Canada's Automotive Industry: Driving Innovation

Wednesday, February 12, 2020

Navdeep Bains, Minister of Innovation, Science and Industry at Government of Canada


As the automotive world turns its attention to Toronto this week for the 2020 Canadian International AutoShow, the spotlight is on Canada and how this sector is playing an active role in designing, developing, and building the technology of tomorrow. 

Canada’s automotive industry has always been an important part of our economy. It has created jobs and export opportunities here for decades, but now as we collectively seek fast-acting solutions to the climate crisis, Canada’s automotive sector has an important new role to play. 

As Minister for Innovation, Science, and Industry, it’s my intention to support the best new made-in-Canada solutions to our changing planet. With this challenge comes exciting opportunities for our traditional sectors to grow and remain competitive on a global scale. The fact is, the world is moving in this direction, and we can either fall behind or make the most of these changes by adapting our approach.

It would be hard to talk about climate change without talking about the impact caused by cars on the road, but to me, this problem doesn’t require the disappearance of cars to solve. It requires the support of emerging technologies to keep cars on the road, by lessening their toll on the planet. 

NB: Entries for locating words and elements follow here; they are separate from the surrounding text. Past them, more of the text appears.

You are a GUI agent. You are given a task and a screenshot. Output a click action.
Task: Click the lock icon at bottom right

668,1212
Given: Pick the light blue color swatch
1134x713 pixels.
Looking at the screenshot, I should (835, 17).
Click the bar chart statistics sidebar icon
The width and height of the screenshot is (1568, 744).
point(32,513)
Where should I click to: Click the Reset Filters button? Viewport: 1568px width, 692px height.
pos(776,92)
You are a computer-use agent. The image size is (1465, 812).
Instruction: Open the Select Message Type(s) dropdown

At the centre of one of North America’s largest automotive manufacturing clusters, Canada’s world-class automotive workers produce nearly 2 million vehicles a year. We are also home to one of the largest clusters of high-tech firms outside of Silicon Valley, with global leaders in artificial intelligence (AI), sensors, network security, software development, telecommunications, fuel cell technology and battery electrification – technologies that are reshaping the future of mobility.

Through innovation programs, we have helped secure major reinvestments in Canada’s automotive industry. Since 2015, Canadian automotive manufacturers have invested $6.7 billion in Canada, growing both our advanced manufacturing capacity and our research and development strength. 

Without a doubt, Canada’s auto industry is in a strong position to turn its attention to the future. 

As a Government, we need to keep creating the conditions that will position our country as a leader in designing, building and manufacturing the technologies and vehicles of tomorrow. As we look to double down on the future of the Canadian automotive industry, sustainable leadership will require concentrated efforts in four main areas: technology, talent, infrastructure, and regulation. 

Our government’s initiatives are creating the demonstration zones Canadian researchers and business need to test their technology in the real world. We’ve also created Superclusters to support advanced manufacturing and AI, bringing Canadian companies together with academics and other stakeholders to collaborate on exciting, groundbreaking clean technologies. Combined with initiatives such as the iZEV program that is driving the adoption of zero-emission vehicles on Canadian roads, we are establishing Canada’s reputation as a nation of innovators that is ready to lead in shaping the clean and digital future of mobility.  

This nation of innovators will need a steady diet of talent to grow. We’ve made very deliberate investments in both growing talent and attracting skilled immigrants from other countries. Recognizing that new technologies will disrupt some workers, we are also focused on shaping lifelong education, partnering with organizations such as Mitacs to develop new pathways for Canadians. 

Underlying this social and economic transformation is a need to invest in infrastructure. Just as governments built the roads and railways of the past, we are making aggressive investments into electric charging stations and broadband networks in order to encourage the adoption of electric, hybrid and connected vehicles. 

There is a tremendous opportunity for Canada to lead in designing, developing and manufacturing the vehicle of the future. We have the talent, innovative technologies, enabling infrastructure and regulatory intelligence to meet the evolving expectations of Canadians. Our pedal’s to the floor - unless, of course, the vehicle of the future doesn’t need one.